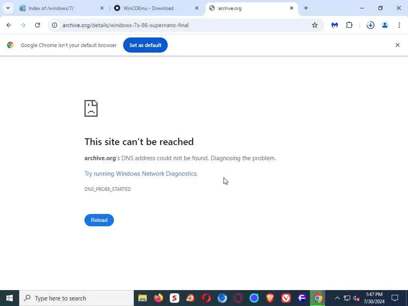
Task: Open Brave browser from the taskbar
Action: point(270,298)
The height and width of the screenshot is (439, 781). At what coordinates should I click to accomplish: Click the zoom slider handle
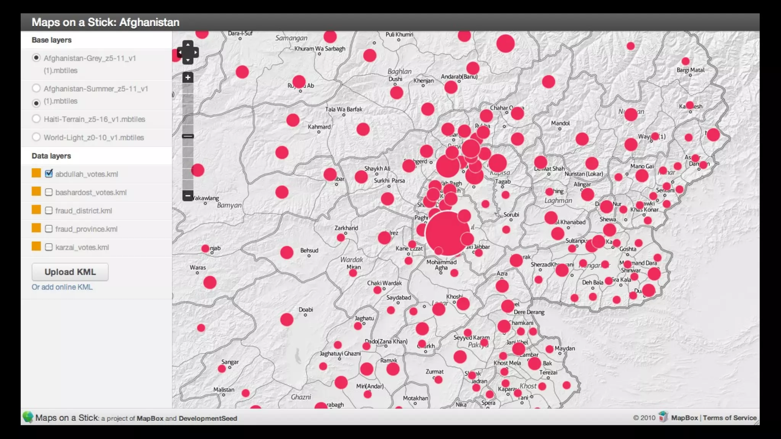(x=188, y=136)
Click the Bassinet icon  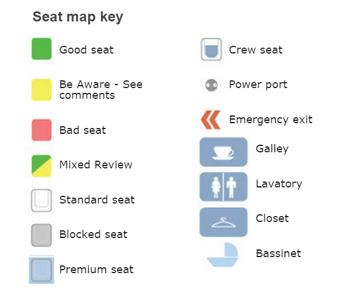223,255
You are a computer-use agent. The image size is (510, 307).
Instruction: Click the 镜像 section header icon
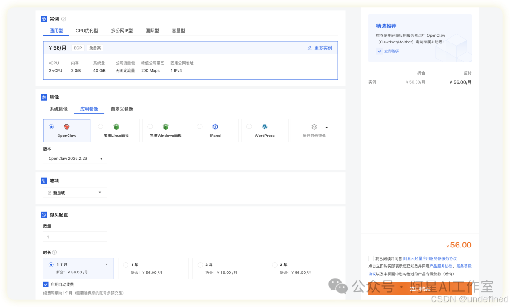[43, 97]
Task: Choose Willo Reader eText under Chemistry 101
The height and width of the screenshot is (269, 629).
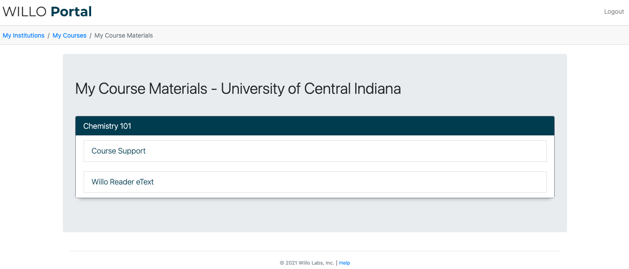Action: click(315, 182)
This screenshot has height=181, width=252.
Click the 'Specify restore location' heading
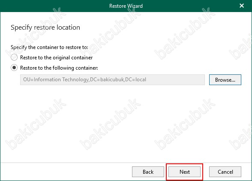tap(45, 28)
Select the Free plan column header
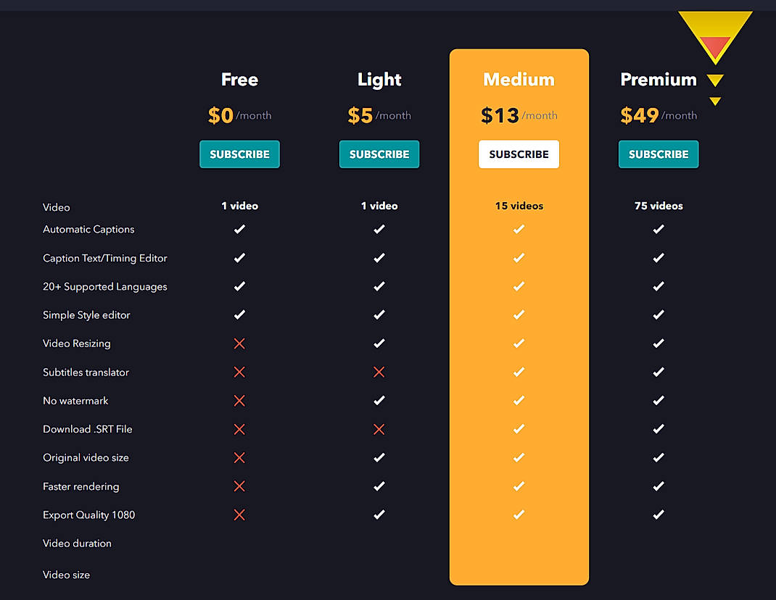The height and width of the screenshot is (600, 776). pyautogui.click(x=239, y=79)
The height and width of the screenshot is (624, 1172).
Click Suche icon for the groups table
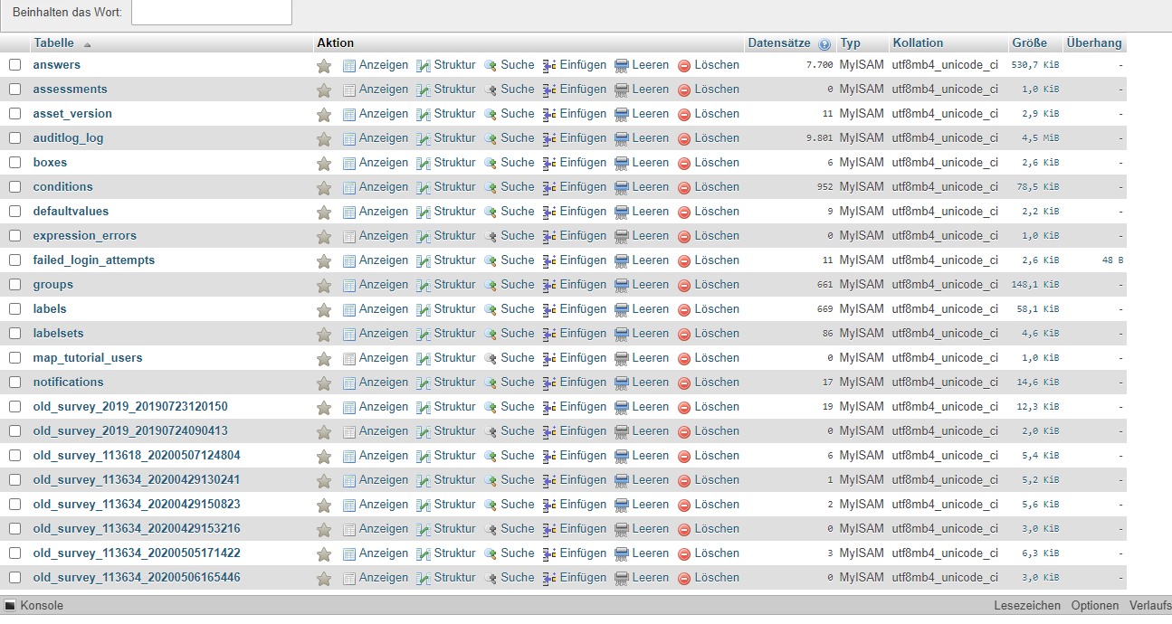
===============
### [Prompt]
Reproduce everything from the line containing "The height and width of the screenshot is (624, 1172)." down to the end of the listing, leaving out the pictures.

### [Correct output]
The height and width of the screenshot is (624, 1172).
Click Suche icon for the groups table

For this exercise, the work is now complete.